### What this task involves:
Look through the records below for the line holding "Instruction: Click the". Write it out exactly, with each following line through the line holding "Click the green".

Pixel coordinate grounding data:
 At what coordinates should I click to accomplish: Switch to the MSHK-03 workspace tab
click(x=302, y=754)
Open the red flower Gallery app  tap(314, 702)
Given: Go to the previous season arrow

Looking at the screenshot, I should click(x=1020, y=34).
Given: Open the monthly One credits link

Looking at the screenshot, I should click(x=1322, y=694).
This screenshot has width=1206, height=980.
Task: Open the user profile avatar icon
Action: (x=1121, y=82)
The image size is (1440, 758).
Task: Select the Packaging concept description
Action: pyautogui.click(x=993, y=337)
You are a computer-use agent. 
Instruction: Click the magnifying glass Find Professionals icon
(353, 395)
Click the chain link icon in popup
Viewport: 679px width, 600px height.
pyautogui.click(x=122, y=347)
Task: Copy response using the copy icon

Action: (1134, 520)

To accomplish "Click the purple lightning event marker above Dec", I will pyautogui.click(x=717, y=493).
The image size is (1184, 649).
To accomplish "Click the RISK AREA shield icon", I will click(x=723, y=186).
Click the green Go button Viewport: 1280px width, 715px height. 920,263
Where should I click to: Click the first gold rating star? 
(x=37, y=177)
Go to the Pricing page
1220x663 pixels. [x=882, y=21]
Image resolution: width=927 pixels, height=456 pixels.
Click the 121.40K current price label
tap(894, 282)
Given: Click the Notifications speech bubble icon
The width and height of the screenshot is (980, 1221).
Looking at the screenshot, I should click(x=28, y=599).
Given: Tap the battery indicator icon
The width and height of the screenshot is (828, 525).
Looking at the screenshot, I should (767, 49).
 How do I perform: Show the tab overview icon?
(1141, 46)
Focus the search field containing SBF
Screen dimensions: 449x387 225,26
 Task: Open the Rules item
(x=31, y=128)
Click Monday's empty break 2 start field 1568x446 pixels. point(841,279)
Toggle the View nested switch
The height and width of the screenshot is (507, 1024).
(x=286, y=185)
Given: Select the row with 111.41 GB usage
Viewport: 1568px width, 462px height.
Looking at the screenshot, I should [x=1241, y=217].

### Output of the exercise:
Instruction: Click the magnifying glass Find Professionals icon
(353, 395)
Click the chain link icon in popup
Viewport: 679px width, 600px height.
pyautogui.click(x=122, y=347)
Task: Copy response using the copy icon

Action: (1134, 520)

To accomplish "Click the purple lightning event marker above Dec", I will pyautogui.click(x=717, y=493).
The image size is (1184, 649).
To accomplish "Click the RISK AREA shield icon", I will click(x=723, y=186).
Click the green Go button Viewport: 1280px width, 715px height. 920,263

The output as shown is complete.